Таким образом, изобретение позволяет повысить эффективность генетической трансформации древесных растений путем использования индикатора своевременного прекращения стадии кокультивации с агробактериями, что предотвращает как недостаточную, так и избыточную продолжительность стадии кокультивации.

Краткое описание чертежей

Фиг. 1. ПЦР-анализ трансгенных растений груши, содержащих ген gus. М -молекулярный маркер, К1 - ДНК плазмиды pBI121 (положительный контроль), К2, К3 - ДНК трансгенных растений (положительный контроль), -К - ДНК нетрансформированного растения (отрицательный контроль), 1-6 - ДНК трансформантов груши различных линий.

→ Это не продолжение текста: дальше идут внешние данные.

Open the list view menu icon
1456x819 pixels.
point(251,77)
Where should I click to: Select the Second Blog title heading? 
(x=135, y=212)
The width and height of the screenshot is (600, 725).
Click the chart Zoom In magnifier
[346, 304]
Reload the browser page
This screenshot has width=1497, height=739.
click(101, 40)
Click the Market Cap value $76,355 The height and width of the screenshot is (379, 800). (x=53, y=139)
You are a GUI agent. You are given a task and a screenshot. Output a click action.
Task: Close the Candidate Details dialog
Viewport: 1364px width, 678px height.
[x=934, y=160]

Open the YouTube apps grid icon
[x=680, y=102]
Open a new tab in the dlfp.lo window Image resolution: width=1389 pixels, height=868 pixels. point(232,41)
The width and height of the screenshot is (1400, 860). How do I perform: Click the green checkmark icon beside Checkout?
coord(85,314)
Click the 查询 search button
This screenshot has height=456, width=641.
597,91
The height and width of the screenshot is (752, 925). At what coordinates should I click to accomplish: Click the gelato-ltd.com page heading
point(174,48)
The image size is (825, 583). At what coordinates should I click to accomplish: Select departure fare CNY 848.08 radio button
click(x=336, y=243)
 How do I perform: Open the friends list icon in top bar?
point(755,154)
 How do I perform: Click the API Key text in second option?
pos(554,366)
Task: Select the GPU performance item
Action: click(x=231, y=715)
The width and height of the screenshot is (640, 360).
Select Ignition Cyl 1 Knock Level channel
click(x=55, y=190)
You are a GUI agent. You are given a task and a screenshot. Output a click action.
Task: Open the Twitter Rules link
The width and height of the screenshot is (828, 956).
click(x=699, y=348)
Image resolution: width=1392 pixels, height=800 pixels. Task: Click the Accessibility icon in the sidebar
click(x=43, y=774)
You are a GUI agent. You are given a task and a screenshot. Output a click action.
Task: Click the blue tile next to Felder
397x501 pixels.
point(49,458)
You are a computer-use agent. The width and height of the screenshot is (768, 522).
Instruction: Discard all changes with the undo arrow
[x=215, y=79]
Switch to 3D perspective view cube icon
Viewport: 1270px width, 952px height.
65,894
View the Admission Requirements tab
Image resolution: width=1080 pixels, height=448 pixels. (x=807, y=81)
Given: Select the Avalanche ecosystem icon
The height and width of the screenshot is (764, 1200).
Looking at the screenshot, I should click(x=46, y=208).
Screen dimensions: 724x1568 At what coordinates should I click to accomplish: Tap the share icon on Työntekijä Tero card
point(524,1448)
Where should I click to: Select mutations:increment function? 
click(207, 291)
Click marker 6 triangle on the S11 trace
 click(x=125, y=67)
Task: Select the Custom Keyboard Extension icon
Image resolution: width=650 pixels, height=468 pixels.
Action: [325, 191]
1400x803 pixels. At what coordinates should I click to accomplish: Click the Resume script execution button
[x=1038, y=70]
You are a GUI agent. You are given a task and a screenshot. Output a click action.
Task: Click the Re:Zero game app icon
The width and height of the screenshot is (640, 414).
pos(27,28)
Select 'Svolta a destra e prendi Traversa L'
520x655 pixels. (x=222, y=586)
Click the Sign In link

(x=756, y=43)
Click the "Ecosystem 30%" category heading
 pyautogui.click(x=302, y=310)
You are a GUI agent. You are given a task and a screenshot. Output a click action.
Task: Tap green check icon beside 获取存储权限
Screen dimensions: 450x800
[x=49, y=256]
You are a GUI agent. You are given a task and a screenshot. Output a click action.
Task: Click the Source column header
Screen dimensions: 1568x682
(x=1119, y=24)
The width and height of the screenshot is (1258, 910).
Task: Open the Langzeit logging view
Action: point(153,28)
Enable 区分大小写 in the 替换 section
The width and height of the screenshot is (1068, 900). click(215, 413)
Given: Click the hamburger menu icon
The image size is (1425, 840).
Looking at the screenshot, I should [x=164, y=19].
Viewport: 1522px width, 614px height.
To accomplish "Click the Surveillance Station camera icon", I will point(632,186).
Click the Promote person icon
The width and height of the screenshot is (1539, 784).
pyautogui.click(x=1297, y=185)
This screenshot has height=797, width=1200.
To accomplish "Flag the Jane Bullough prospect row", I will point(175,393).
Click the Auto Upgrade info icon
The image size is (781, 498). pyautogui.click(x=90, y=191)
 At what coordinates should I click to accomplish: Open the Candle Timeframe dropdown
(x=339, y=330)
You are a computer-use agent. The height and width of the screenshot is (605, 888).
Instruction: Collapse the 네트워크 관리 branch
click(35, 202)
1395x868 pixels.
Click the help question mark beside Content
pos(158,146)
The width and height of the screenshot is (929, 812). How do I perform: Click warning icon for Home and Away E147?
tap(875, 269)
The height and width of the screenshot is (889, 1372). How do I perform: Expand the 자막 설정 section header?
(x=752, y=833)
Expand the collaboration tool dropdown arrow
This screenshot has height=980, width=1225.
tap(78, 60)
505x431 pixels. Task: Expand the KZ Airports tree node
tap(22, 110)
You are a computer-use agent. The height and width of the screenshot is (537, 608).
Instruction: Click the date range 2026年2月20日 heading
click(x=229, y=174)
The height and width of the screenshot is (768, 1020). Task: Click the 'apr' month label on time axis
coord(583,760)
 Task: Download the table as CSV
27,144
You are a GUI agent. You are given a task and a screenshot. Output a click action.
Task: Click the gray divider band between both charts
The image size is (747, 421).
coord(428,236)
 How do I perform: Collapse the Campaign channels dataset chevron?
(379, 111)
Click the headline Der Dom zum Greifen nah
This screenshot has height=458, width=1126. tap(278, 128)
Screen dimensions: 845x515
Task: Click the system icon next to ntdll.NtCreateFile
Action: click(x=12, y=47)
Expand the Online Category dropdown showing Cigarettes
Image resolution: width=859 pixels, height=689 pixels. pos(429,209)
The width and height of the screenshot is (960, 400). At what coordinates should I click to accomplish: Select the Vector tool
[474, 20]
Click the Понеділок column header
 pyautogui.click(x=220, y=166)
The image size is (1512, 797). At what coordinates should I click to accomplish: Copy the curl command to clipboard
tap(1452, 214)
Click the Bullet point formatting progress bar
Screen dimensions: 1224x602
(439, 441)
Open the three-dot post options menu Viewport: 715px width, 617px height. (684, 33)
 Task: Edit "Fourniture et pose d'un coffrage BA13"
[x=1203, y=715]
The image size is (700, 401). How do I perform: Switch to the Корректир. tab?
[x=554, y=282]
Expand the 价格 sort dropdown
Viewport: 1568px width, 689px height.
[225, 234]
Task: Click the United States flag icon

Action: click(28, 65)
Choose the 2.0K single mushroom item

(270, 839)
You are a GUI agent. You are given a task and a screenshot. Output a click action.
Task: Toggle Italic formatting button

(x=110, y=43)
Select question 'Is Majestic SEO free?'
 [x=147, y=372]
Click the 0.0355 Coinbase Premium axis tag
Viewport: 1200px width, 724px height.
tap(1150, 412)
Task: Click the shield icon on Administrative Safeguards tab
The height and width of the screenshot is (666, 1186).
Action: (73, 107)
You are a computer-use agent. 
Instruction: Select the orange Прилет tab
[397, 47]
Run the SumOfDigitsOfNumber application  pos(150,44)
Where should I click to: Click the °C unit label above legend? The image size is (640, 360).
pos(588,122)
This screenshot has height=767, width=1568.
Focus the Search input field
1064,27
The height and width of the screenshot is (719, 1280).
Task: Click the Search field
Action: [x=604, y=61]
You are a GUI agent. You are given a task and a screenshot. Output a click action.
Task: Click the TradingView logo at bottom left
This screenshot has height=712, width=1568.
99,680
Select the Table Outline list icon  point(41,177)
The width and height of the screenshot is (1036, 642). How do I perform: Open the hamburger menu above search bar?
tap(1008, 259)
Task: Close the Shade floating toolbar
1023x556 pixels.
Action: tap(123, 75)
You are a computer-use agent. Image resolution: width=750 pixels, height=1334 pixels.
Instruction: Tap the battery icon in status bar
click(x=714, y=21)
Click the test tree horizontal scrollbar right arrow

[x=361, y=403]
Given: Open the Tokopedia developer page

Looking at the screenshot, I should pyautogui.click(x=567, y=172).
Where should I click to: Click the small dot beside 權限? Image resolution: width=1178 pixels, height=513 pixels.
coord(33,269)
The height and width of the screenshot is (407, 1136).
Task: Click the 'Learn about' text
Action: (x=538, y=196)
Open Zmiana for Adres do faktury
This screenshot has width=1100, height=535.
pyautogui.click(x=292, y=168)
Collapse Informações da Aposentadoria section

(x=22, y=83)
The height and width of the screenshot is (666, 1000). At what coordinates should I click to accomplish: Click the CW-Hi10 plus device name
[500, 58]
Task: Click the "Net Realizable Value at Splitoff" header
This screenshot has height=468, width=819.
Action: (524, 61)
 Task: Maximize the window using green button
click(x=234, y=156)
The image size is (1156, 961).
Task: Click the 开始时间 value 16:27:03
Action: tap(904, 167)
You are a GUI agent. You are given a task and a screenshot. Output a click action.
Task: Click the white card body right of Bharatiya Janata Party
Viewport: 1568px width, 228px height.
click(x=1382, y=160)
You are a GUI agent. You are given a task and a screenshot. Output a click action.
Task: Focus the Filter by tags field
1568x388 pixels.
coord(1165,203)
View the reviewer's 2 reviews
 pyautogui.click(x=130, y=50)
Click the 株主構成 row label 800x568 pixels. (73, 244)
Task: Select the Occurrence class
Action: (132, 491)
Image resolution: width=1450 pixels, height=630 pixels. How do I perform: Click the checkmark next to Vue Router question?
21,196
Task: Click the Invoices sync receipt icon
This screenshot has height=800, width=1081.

Фиг. 2. ПЦР-анализ трансгенных растений осины, содержащих ген Xeg. М2 - молекулярный маркер, H₂O - отрицательный контроль реакции, pBI-Xeg - плазмидная ДНК (положительный контроль), Pt - ДНК нетрансформированного растения (отрицательный контроль), Pt XI PtXIVXeg…, PtXVXeg… - ДНК трансформантов осины различных линий.

Фиг. 3. ПЦР-анализ трансгенных растений осины, содержащих ген Lac. М - молекулярный маркер, H₂O - отрицательный контроль реакции, +K - ДНК плазмиды pBI-Lac (положительный контроль), -К - ДНК нетрансформированного растения (отрицательный контроль), 1-15 - ДНК трансформантов осины различных линий.

Фиг. 4. ПЦР-анализ трансгенных растений березы, содержащих ген GS. М - молекулярный маркер, +К - ДНК плазмиды pGS (положительный контроль), -К - ДНК нетрансформированного растения (отрицательный контроль), H₂O - отрицательный контроль реакции, 1-6 - ДНК трансформантов березы различных линий.